Demand growth, meanwhile, is anaemic. Less than a million barrels a day this year, the weakest in over a decade if you ignore 2020. China’s slowdown is a big part of it – consumer prices there actually fell 0.4% in August. If growth in the US, Europe, and China all weakens at once, oil demand could stall. But stimulus, or a sudden rebound in factories, could flip that story overnight.

Finally, the energy transition. Renewables and electric cars keep eating into oil use, though not enough to kill demand outright. Years of under-investment in new fields could mean shortages later. And variable factors like politics, subsidies, even the weather, still hang over the market.

Fundamentals: Supply, Earnings, and Balance Sheets

For now, supply is ahead of demand. Inventories are high. That should keep a lid on runaway spikes. Oil companies, meanwhile, aren’t exactly struggling. ExxonMobil made more than $7 billion profit in Q2. Shell, TotalEnergies have the same story, strong earnings and generous buybacks. They’ve got the balance sheets to handle turbulence.

Consumers don’t feel it that way. $65-70 oil still hurts compared with the $50-60 range of just a few years ago. Households pay more at the pump, factories absorb higher energy bills, and margins tighten. In the eurozone, inflation is near target mainly because energy inflation has been negative. Flip that back to positive, and CPI moves higher again.

Macro Tailwinds and Headwinds

Outside energy, inflation looks calmer. Core prices (excluding food and fuel) are near 2% in Europe and only slightly higher in the US. Jobs are steady, wages are rising at a manageable pace, and the IMF expects inflation to drift lower. Central banks are cautious but leaning toward cuts. Still, cracks remain. Europe is barely growing, the UK saw inflation jump to 3.8% in August, and Japan has raised rates for the first time in years. China faces the opposite problem: falling prices and weak demand. Each region is on a different path, but energy could disrupt all.

US CPI vs Core CPI

Line chart of U.S. headline CPI vs core CPI (2024–2025), showing headline inflation cooling but more volatile than core prices due to energy’s impact.

Sources: U.S. Bureau of Labor Statistics via FRED®

US inflation trends: headline CPI has cooled but still shows more volatility than core prices, underlining energy’s outsized role in the disinflation story.

Risks

The obvious one: another energy shock. Middle East tensions, a flare-up in Ukraine, or OPEC+ deciding to cut deeper – all could send oil and gas higher. That would push headline CPI back up and derail rate-cut plans.

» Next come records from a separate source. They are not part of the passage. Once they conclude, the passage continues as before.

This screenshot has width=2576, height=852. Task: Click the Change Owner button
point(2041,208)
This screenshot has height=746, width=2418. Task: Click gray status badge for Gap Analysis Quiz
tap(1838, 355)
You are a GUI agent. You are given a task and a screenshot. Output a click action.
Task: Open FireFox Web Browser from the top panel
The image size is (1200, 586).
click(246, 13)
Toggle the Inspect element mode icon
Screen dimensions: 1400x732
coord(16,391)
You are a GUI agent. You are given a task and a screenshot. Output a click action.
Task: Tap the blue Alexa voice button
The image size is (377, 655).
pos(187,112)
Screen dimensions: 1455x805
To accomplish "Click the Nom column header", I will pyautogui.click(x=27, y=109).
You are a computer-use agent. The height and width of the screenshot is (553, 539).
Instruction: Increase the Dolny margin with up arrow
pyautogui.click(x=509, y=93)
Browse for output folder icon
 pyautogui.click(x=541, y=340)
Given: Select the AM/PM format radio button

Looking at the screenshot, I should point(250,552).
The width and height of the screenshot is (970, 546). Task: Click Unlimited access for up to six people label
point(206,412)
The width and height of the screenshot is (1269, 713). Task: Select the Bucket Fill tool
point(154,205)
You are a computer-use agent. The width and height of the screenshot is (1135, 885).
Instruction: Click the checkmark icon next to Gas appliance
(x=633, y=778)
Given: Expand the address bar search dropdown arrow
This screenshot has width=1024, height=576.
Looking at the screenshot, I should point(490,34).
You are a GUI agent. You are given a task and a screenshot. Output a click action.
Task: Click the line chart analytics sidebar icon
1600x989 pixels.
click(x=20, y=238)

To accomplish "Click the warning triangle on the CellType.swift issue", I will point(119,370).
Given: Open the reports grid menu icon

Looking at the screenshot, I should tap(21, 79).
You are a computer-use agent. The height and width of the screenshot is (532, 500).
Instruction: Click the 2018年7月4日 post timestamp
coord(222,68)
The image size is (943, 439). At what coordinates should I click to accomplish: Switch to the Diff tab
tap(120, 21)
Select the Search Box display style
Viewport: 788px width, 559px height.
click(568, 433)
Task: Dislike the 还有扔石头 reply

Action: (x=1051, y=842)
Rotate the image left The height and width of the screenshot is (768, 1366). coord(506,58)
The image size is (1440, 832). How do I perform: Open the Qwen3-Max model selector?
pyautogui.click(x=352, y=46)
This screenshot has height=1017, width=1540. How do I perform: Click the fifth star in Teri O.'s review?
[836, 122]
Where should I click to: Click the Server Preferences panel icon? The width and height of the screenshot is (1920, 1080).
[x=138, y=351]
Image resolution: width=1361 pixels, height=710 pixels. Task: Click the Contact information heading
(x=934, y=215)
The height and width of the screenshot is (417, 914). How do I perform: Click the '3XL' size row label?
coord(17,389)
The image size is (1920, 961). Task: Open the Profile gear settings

Then there are second-round effects. Keep energy prices high for long enough and wages, rents, and transport costs start to embed those increases. Sticky inflation follows. Policy surprises matter too. Europe has already toyed with windfall taxes. The US is layering on tougher bank capital rules. And don’t ignore the “black swans”: cyberattacks on pipelines, hurricanes, droughts, anything that chokes supply.

It’s the same story as post covid…

Final Takeaway

Right now, the base case is still lower rates. Inflation is easing, growth is sluggish, and policymakers want a little bit of a breathing space. But energy is the joker card! It can flip the narrative in a heartbeat!

If prices stay calm, expect gradual easing. If they spike, cuts get delayed or cancelled. Simple as that.

For investors, the message is clear: don’t assume easy money. Watch oil futures, OPEC statements, and inventory data.